> Supplied material
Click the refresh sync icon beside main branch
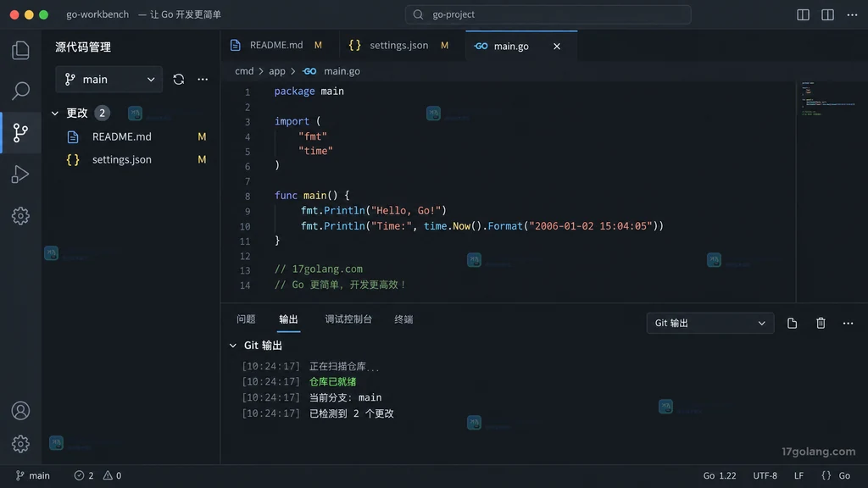This screenshot has height=488, width=868. pos(178,79)

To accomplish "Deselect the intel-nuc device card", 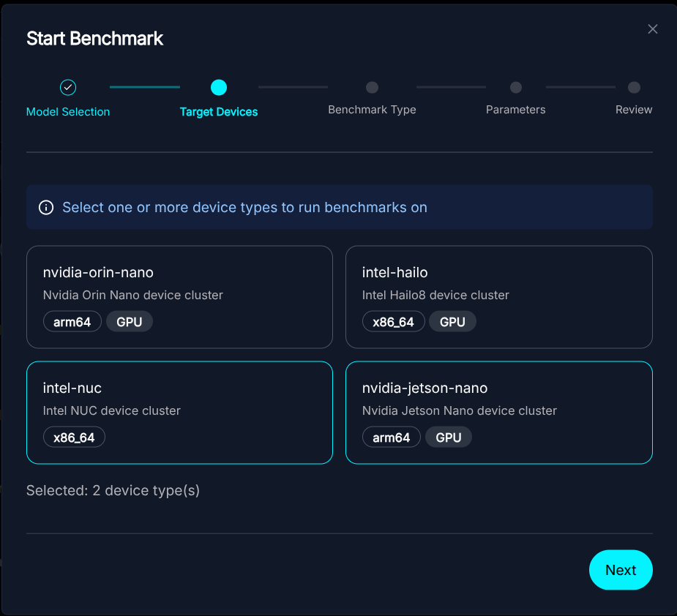I will tap(179, 412).
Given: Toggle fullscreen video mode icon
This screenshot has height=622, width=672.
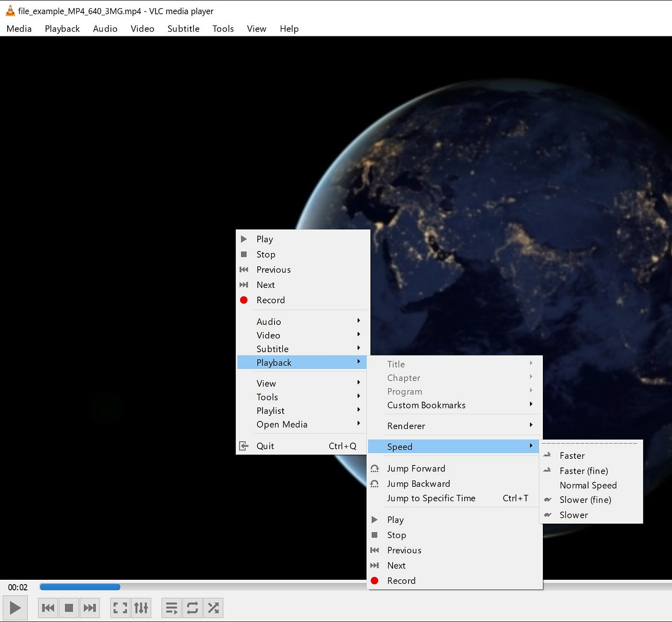Looking at the screenshot, I should tap(120, 608).
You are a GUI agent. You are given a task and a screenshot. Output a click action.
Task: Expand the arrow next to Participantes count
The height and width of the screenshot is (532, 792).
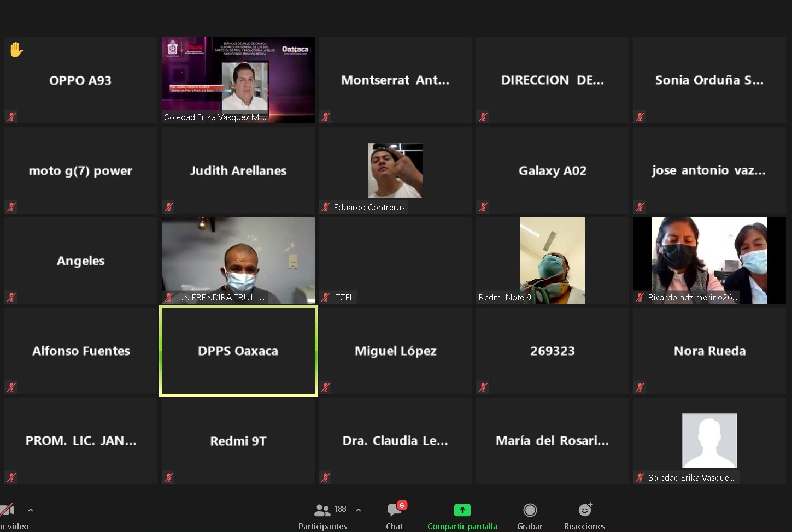click(359, 510)
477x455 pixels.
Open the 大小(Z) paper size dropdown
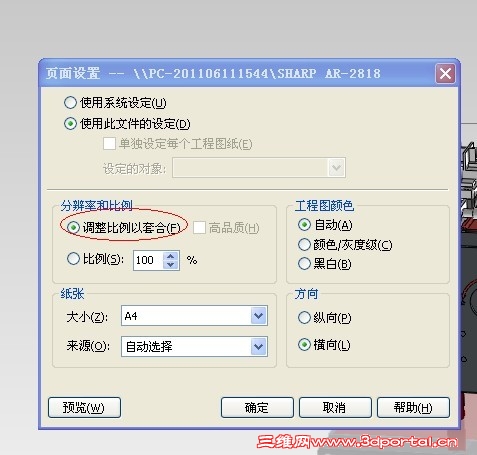259,315
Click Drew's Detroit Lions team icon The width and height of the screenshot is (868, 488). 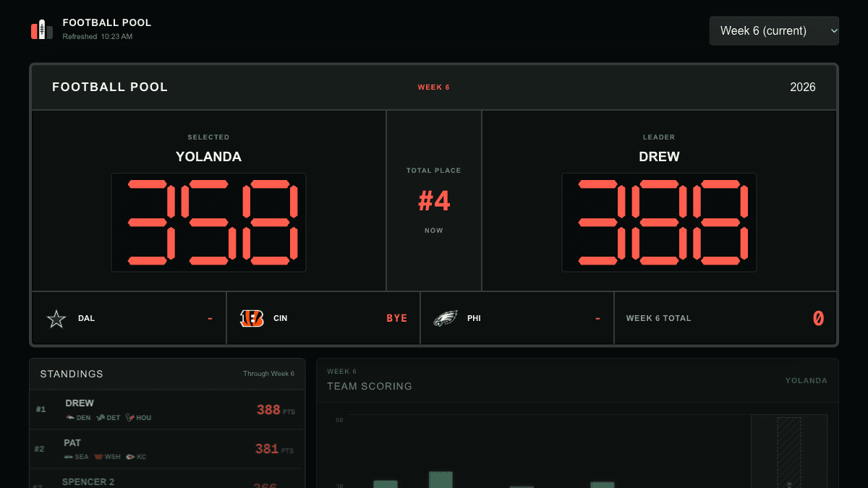pos(101,418)
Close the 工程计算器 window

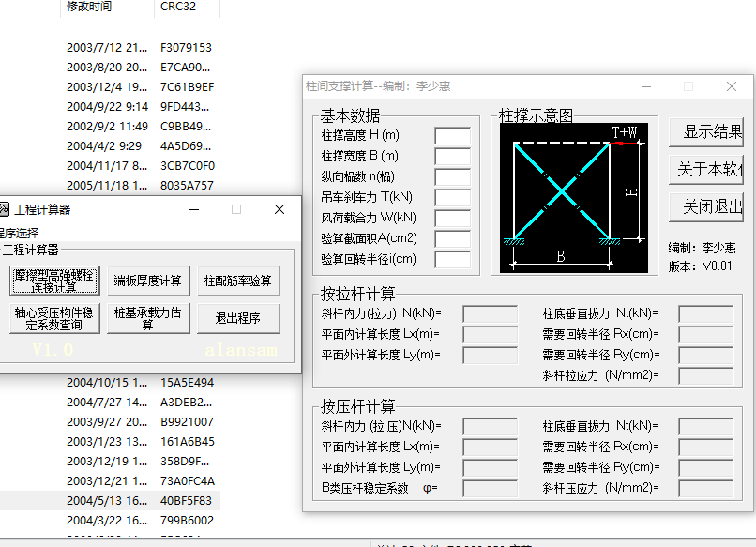279,209
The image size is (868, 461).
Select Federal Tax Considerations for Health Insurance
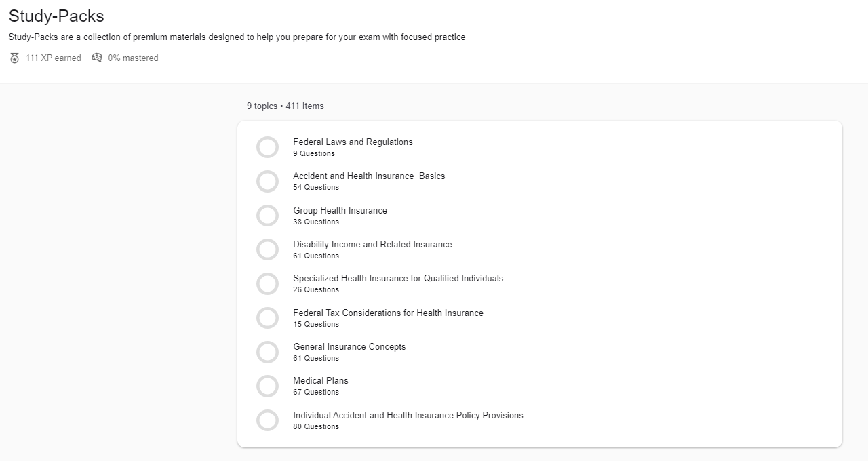tap(388, 313)
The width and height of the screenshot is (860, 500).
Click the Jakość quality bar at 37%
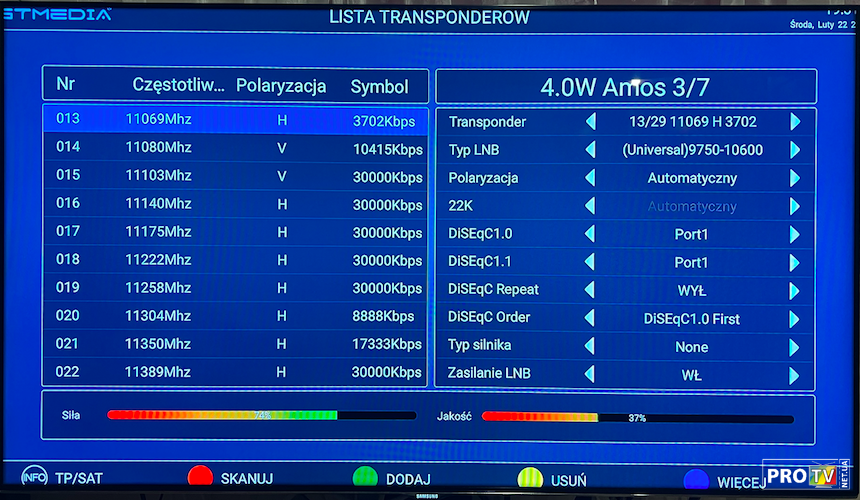pos(637,418)
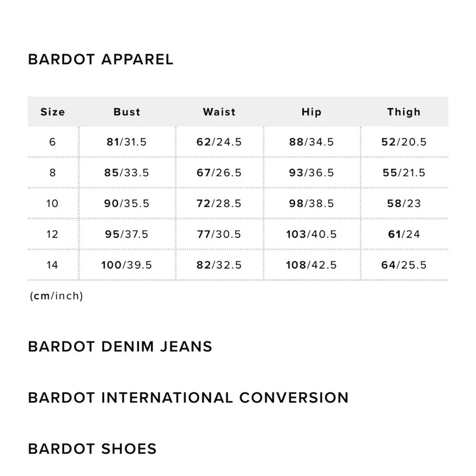The image size is (476, 476).
Task: Click the size 6 row label
Action: click(52, 142)
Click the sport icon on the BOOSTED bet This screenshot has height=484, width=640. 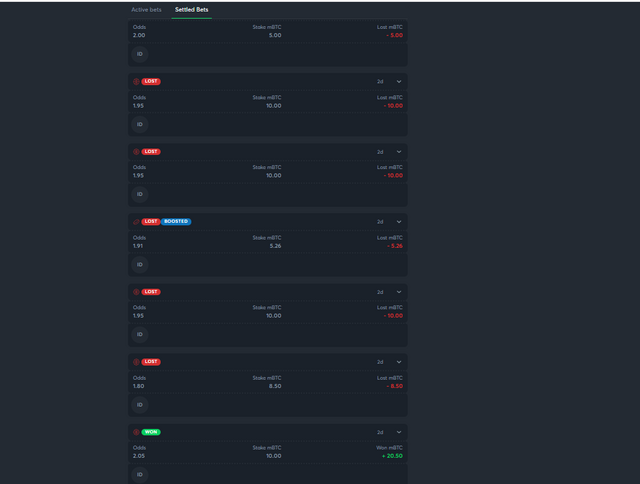click(136, 222)
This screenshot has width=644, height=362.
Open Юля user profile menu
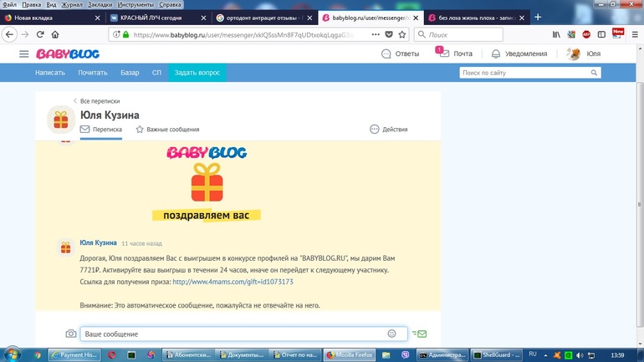[x=584, y=54]
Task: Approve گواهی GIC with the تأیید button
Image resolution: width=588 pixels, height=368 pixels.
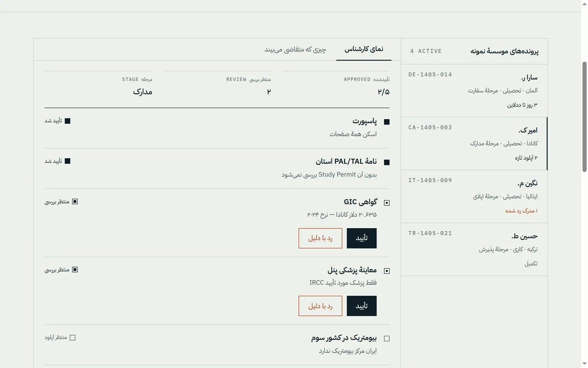Action: coord(362,238)

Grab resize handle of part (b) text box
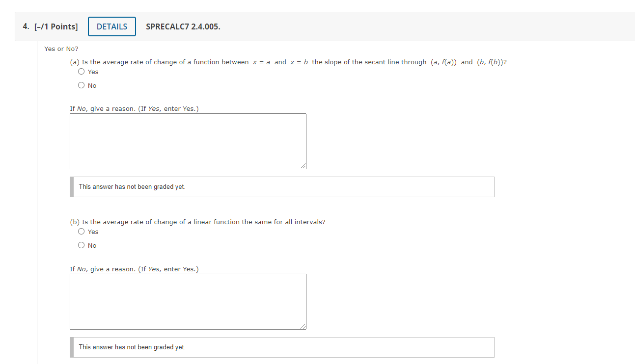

> What is required
Please output the lines from the line that contains "Task: Approve گواهی GIC with the تأیید button" through the end of the records, both ends included, exactly and with no pictures.

> Result
Task: Approve گواهی GIC with the تأیید button
Image resolution: width=588 pixels, height=368 pixels.
Action: coord(362,238)

Grab resize handle of part (b) text box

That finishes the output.